Sepanjang
tahun 2015 dan awal tahun 2016, bagiku, waktu berjalan cukup lambat, dan hidup
terasa melelahkan. Ah, setiap manusia pun akan lelah dan jenuh di titik
tertentu pada bagian-bagian hidupnya. Perjalanan hidupku baru sampai titik
pergulatan jiwa dan raga sebagai mahasiswa tingkat akhir waktu itu.
Bagi
manusia pemalas dan mudah hilang semangat, juga cenderung mudah menyalahkan
diri sendiri, mengakhiri semester 8 dengan tanpa hasil menjadi beban batin
tersendiri, terlebih kebanyakan teman seangkatan sudah berhasil melewati tes
akhirnya sebagai mahasiswa. Mau tak mau harus memaksakan diri sendiri
mengakhiri perjalanan sebagai mahasiswa di semester 9. No excuse. Dan terlewati juga lah masa-masa itu.

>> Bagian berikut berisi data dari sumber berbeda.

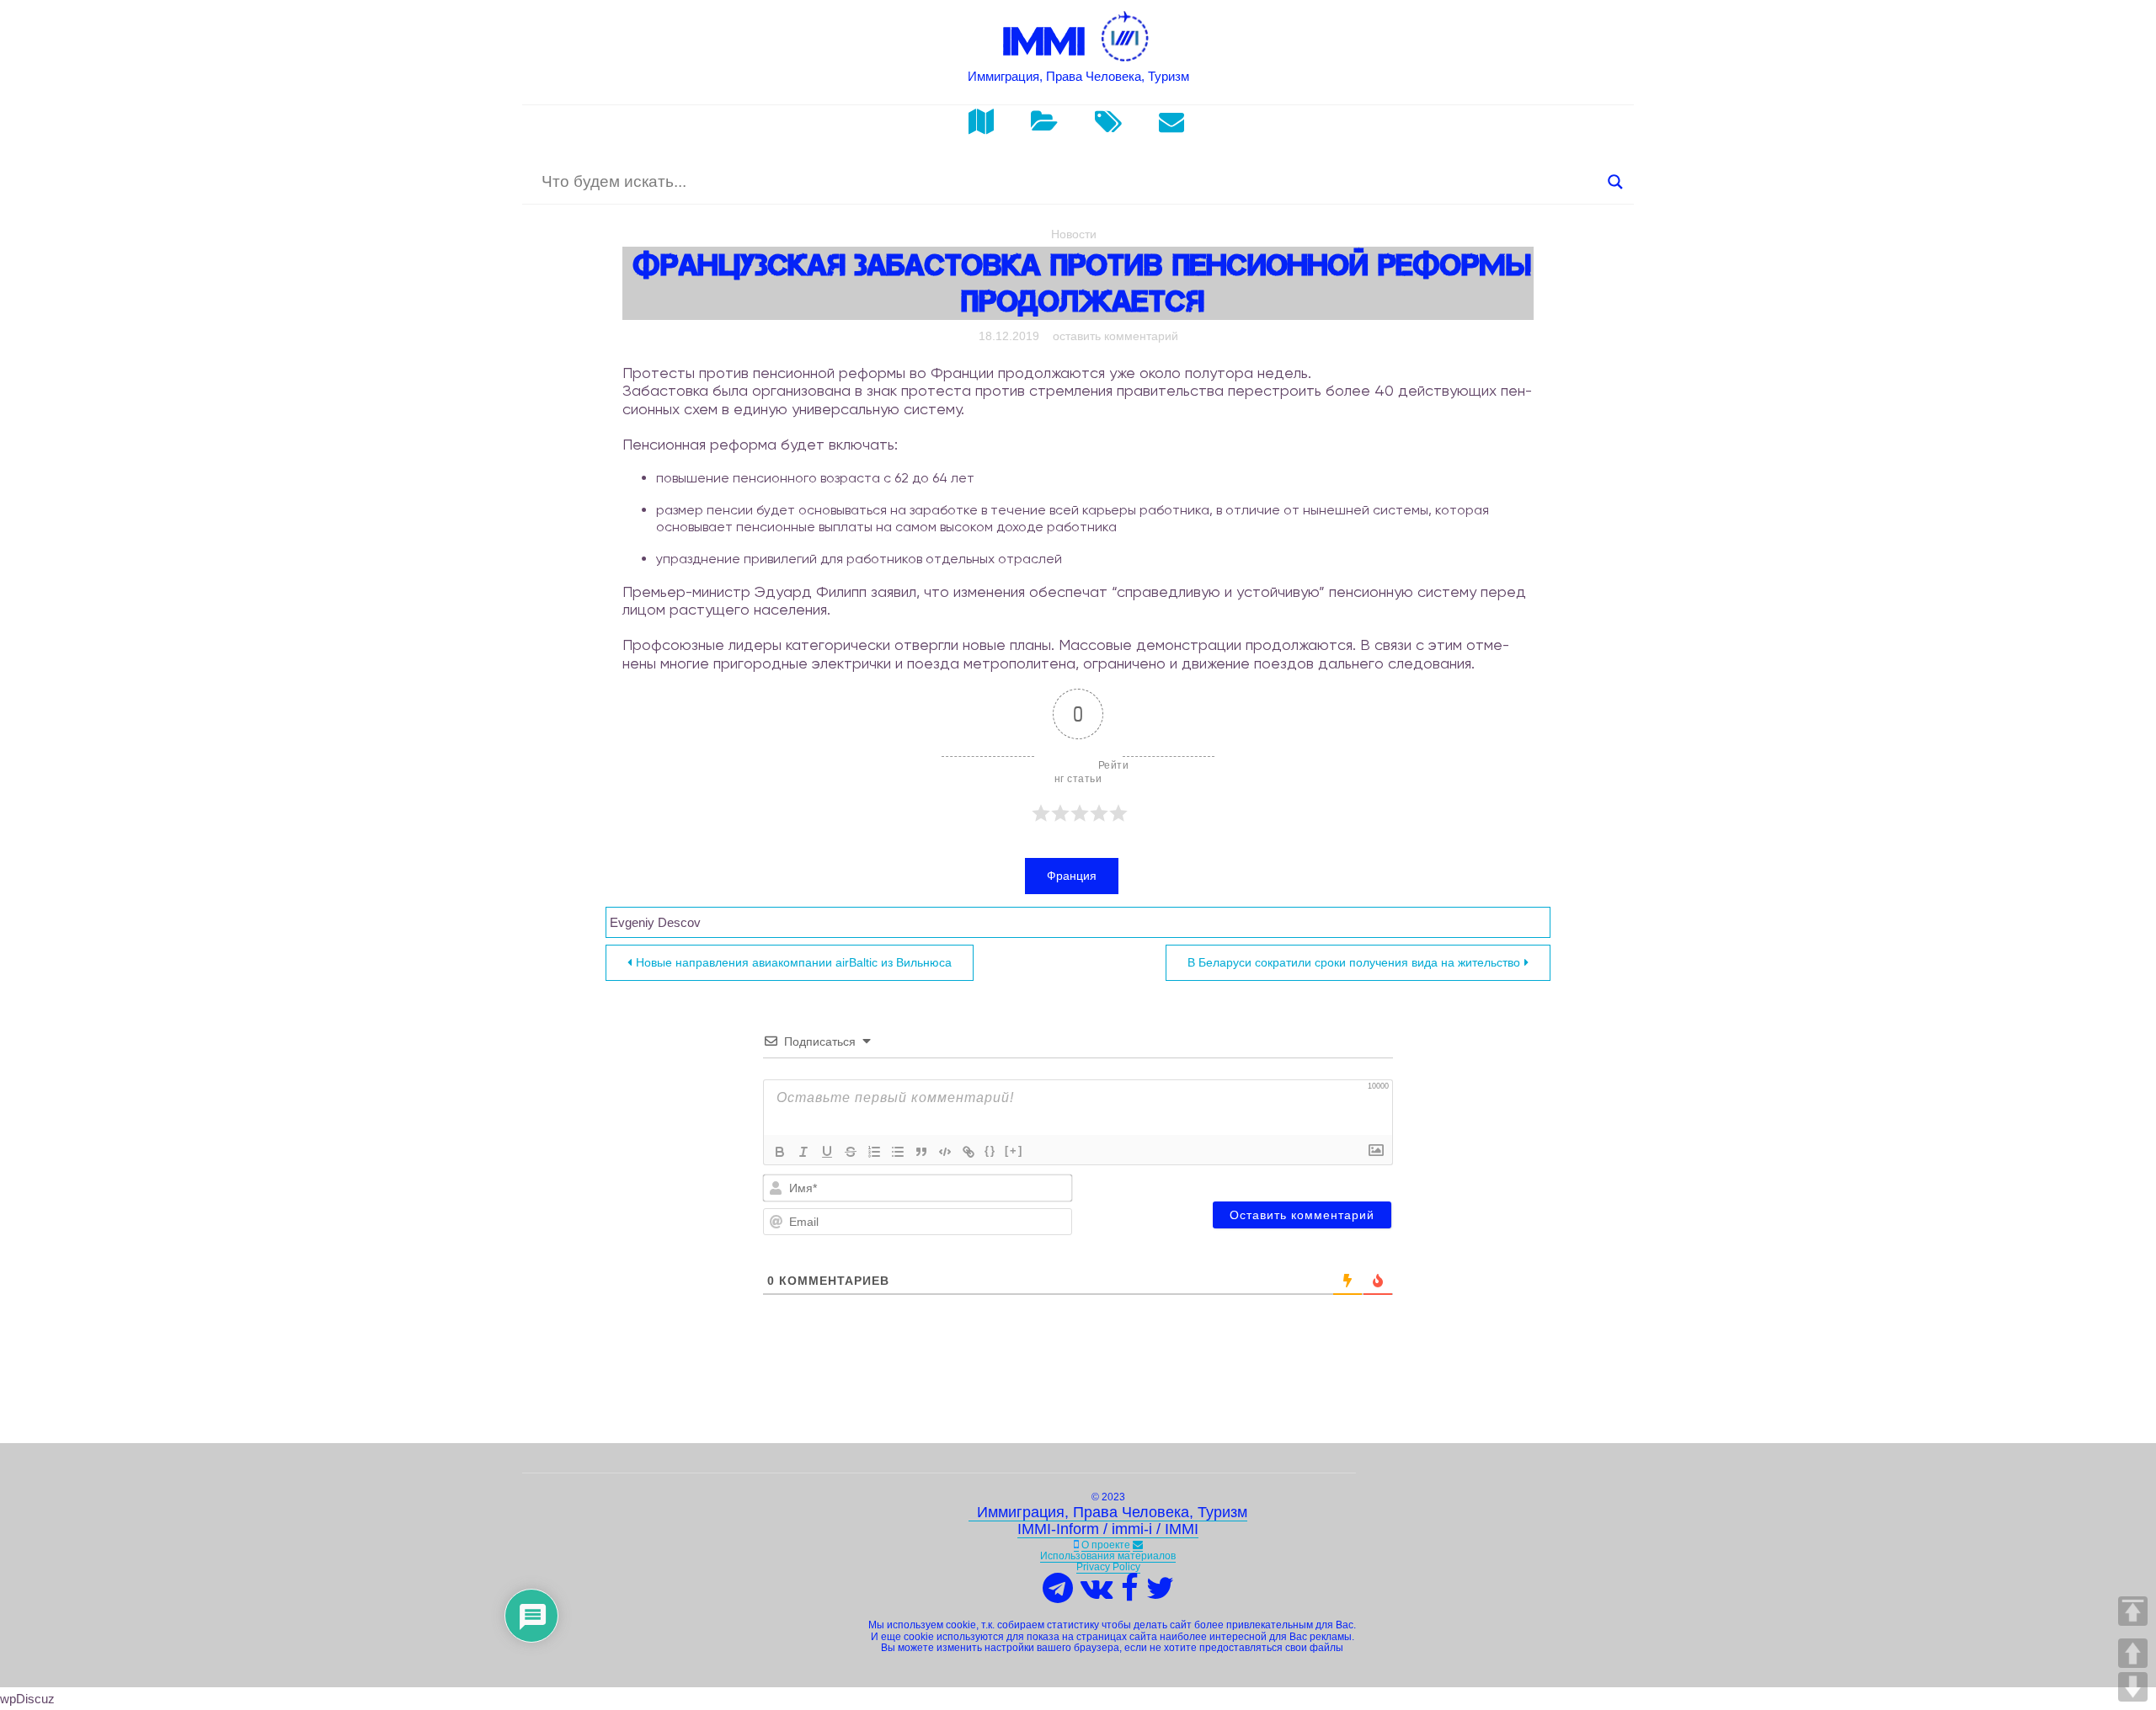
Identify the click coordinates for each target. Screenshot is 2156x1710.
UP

Officially lulus dan sidang skripsi pertengahan bulan
Februari. Selesai mengurus administrasi sampai daftar wisuda tanggal 28
Februari 2016. Hari langka, 4 tahun sekali. Dan karena wisuda di kampusku
terbagi dalam beberapa periode dalam setahun -- bisa sampai 6-7 kali setahun -- aku
mendapat giliran wisuda di bulan Mei 2016. Pun sampai bulan Mei itu aku tak
banyak melakukan usaha untuk memulai mencari kerja :p Rasanya masih ingin
liburan dan jalan-jalan.
Hasil
sebuah jalan-jalan di dunia maya, aku tertarik dengan sebuah kegiatan
‘jalan-jalan’ yg ditawarkan Yayasan Filantropi Indonesia untuk ikut kegiatan
relawan di desa Girijagabaya, Banten. Melalui website indorelawan.org Yayasan
ini mempromosikan dan mengajak bagi siapapun yg berminat sehari mengajar dan
menginspirasi anak-anak di pelosok Banten sekaligus dapat bonus jalan-jalan ke
Baduy Luar.
Jalan-jalan!
(ke Baduy)
Ya, itu
yg membuatku tertarik untuk ikut kegiatan ini. Alasan receh yg ternyata ....

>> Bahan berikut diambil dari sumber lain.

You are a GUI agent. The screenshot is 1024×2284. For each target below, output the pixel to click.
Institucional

(baca sampai akhir cerita)
Singkat
cerita, aku mendaftar, dihubungi pihak panitia, beberapa kali berkoordinasi
untuk kegiatan di sana melalui grup WA, dan here
we go ... mari berangkat ke Banten!
--
Kegiatan
ini berlangsung dari hari Jumat sampai Minggu, 3-5 Juni 2016. Hari Jumat pun sebenarnya
waktunya kami melakukan perjalanan ke tempat tujuan, hari Sabtunya ‘aksi’, dan
hari Minggu jalan-jalan!
Kami
para peserta atau relawan Inspiration Action Day (IAD) berkumpul di stasiun
Pondok Ranji pukul 13.00. Aku berangkat jam 10-an dari Dramaga, dan seperti
biasaaa, macet. Kupikir akan telat, eh ternyata panitianya pun telat ^^v
Sewaktu
aku sampai di stasiun Pondok Ranji, yes,
for the first time di stasiun Pondok
Ranji. Deg-degan juga sih, karena aku inisiatif ikut sendiri, gak ngajak-ngajak
temen, dan malah akan ketemu temen-temen baru.
Gak
susah nyari mereka, kebanyakan sudah lebih dulu sampai di stasiun, otomatis
sudah bergerombol di satu titik. Gak deng! Dua titik, kami berhijab -- apasih
bahasa anak kampusku -- terpisah antara laki-laki dan perempuan. Yg kucari
pertama kali rekan-rekan satu kelompokku nanti, Kak Inoey, Iman, dan Monic.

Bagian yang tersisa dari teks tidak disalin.